Santa Teresa continua convidando os cristãos de hoje a se somarem à causa do Reino
de Deus e a formarem lares em que Cristo seja a rocha na qual se apóiem e a
meta que coroe seus anseios.
E aos jovens? Mulher inquieta, viveu sua juventude com
a alegria própria desta etapa da vida. Nunca perdeu esse espírito jovial que
ficou refletido em tantas máximas que retratam suas qualidades e seu espírito
empreendedor. Estava convencida de que há de se “ter uma santa ousadia, pois
Deus ajuda aos fortes” (C 16,12). Essa confiança em Deus a empurrava sempre
para frente, sem poupar sacrifícios nem pensar em si mesma, apenas amando o
próximo: “São necessários amigos fortes de Deus para sustentar os fracos” (V
15,5). Assim demonstrou que medo e juventude não se coadunam. Que o exemplo da
Santa infunda coragem às novas gerações, para que não lhes tolha “a alma e o ânimo”

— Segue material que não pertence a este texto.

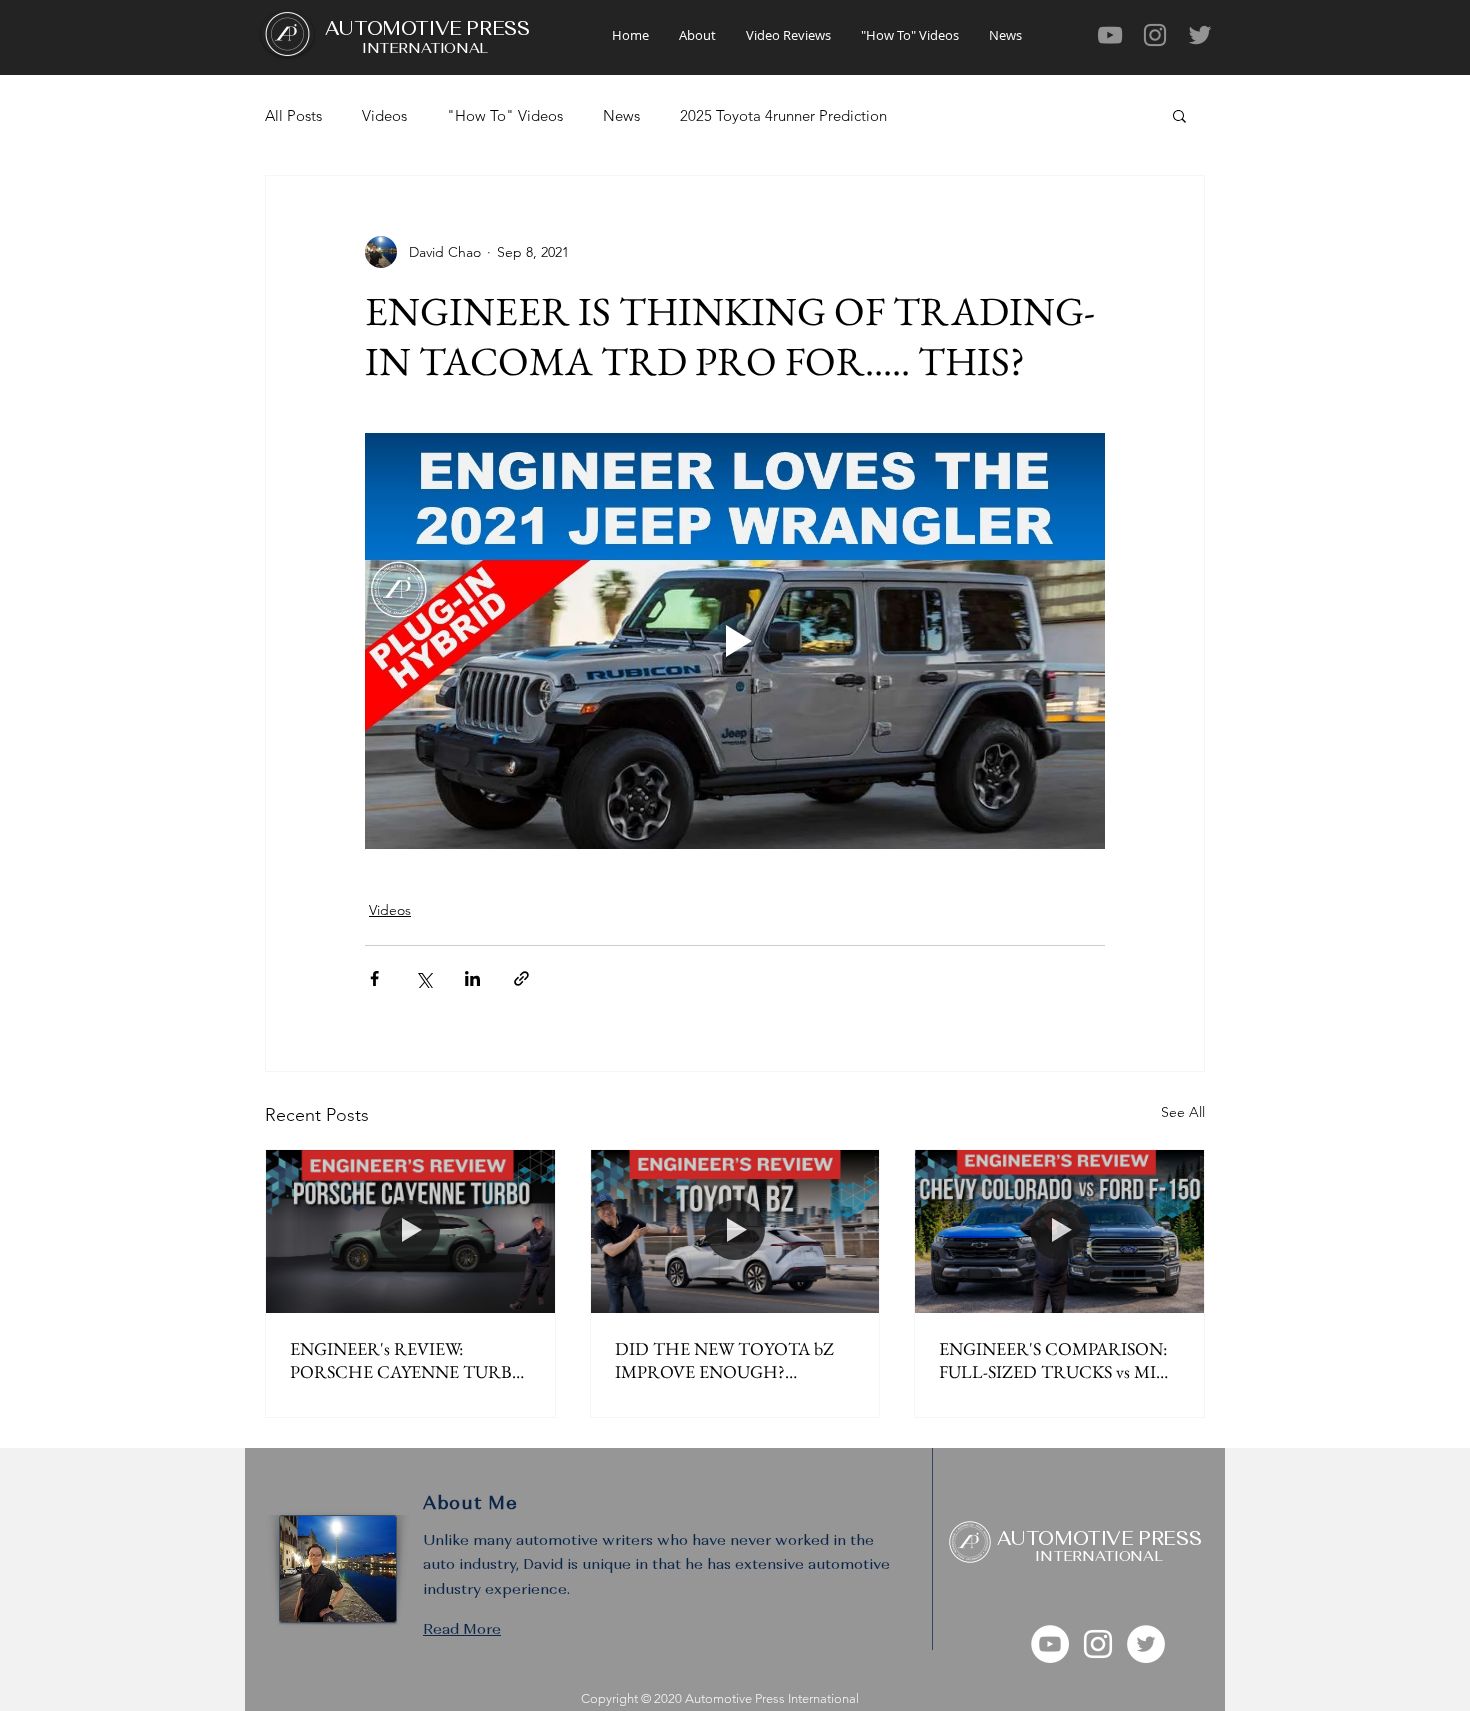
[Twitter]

(C 41,8). Especialmente quando descobrem que vale a pena seguir Cristo por toda
a vida, como fizeram aquelas primeiras monjas carmelitas descalças que, em meio
de não poucas contrariedades, abriram as portas do primeiro “palomarcico”, em
24 de agosto de 1562. Pela mão de Teresa, os jovens terão valor para fugir da
mediocridade e tibieza e hospedar em sua alma grandes desejos, nobres
aspirações dignas das melhores causas. Parece-me ouvi-la agora lhes advertindo
com seu gracejo que se não olham para o alto serão como “sapos”, que caminham
devagar e rasteiramente, e se contentariam em “apenas caçar lagartixas”, dando importância
a minúcias no lugar das coisas que realmente contam (cf. V 13,3).
E, de modo especial, rogo a Santa Teresa que nos
conceda a devoção e o fervor que ela tinha a são José. Muito bem faria aos que
passam pela prova da dor, enfermidade, solidão, àqueles que se sentem agoniados
ou entristecidos recorrer a este insigne Patriarca com o amor e a confiança com
que o fazia a Santa.  Confesso, querido
irmão, que frequentemente falo a são José de minhas preocupações e problemas e,
como ela, “não me recordo até agora de lhe ter suplicado coisa que tenha
deixado de fazer… A outros santos parece ter dado o Senhor graça para
socorrerem numa necessidade; deste glorioso Santo tenho experiência que socorre
em todas. O Senhor nos quer dar a entender que, assim como lhe foi sujeito na
terra – pois como tinha nome de pai, embora sendo aio, O podia mandar -, assim
no Céu faz quanto Lhe pede” (V 6,6). “Glorioso patriarca São José, cujo poder
sabe tornar possíveis as coisas impossíveis… Mostrai-me que vossa bondade é tão
grande como o vosso poder”, diz uma antiga oração inspirada na experiência da
Santa.
 
Dom Jesús García, bispo de Ávila. 

Querido irmão, peço-lhe, por favor, que reze e faça
rezar por mim e meu serviço o santo Povo fiel de Deus. De minha parte,
encomendo todos os que celebram este V Centenário à intercessão de Santa
Teresa, para que alcancem do céu tudo o que necessitem para serem de Jesus,
como ela, e com a experiência de seu amor, possam construir uma sociedade
melhor, na qual ninguém fique excluído e se promova a cultura do encontro, do
diálogo, da reconciliação e a paz.

Que Jesus o abençoe e a Santíssima Virgem o proteja.